- Trecho
■ ■ ■

Um Síndico, tal como um empresário é um gestor.
E gestores de verdade se pautam por técnica, resultados e qualificações de seus prestadores de serviços.
Aceitar o “serviço jurídico” ofertado pela administradoras do condomínio sem custo, ou por um custo baixo, é certeza de serviço feito apenas por preço, por um profissional sem a bagagem, experiência e especialização necessária para solução do caso.
Fato é que avançamos muito, mas tenho minhas dúvidas se atingimos de fato a maioridade profissional dos condomínios.
Gerir um condomínio sem um acompanhamento jurídico contínuo, isento e qualificado, resulta além de fraco respaldo, quase sempre acaba em ineficiência dos serviços.
Quantos clientes não atendi me pedindo para “dar uma olhadinha no processo, ou tirar essa dúvida”, porque não conseguem uma linha direta com seu próprio defensor.
O conflito ético e legal é permanente nesses vínculos de tabela, e não raro a consequência acaba em mesas como a minha para intervir.

■ ■ ■

- Trabalho pedido
Indique se cada afirmação a seguir está de acordo com o trecho, respondendo sim ou não e citando literalmente as palavras do trecho que decidem a resposta. (a) O síndico é comparado a um empresário por ser um gestor. (b) O serviço jurídico oferecido sem custo pela administradora é feito por profissional com a especialização necessária. (c) Segundo o trecho, não há dúvida de que os condomínios já atingiram a maioridade profissional.

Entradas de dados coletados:

■ ■ ■

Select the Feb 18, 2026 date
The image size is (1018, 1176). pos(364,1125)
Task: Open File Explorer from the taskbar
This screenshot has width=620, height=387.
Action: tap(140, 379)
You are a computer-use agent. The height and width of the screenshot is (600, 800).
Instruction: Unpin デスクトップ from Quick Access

■ ■ ■

- Resultado da tarefa
(a) Sim: "Um Síndico, tal como um empresário é um gestor."
(b) Não: "por um profissional sem a bagagem, experiência e especialização necessária para solução do caso"
(c) Não: "tenho minhas dúvidas se atingimos de fato a maioridade profissional dos condomínios"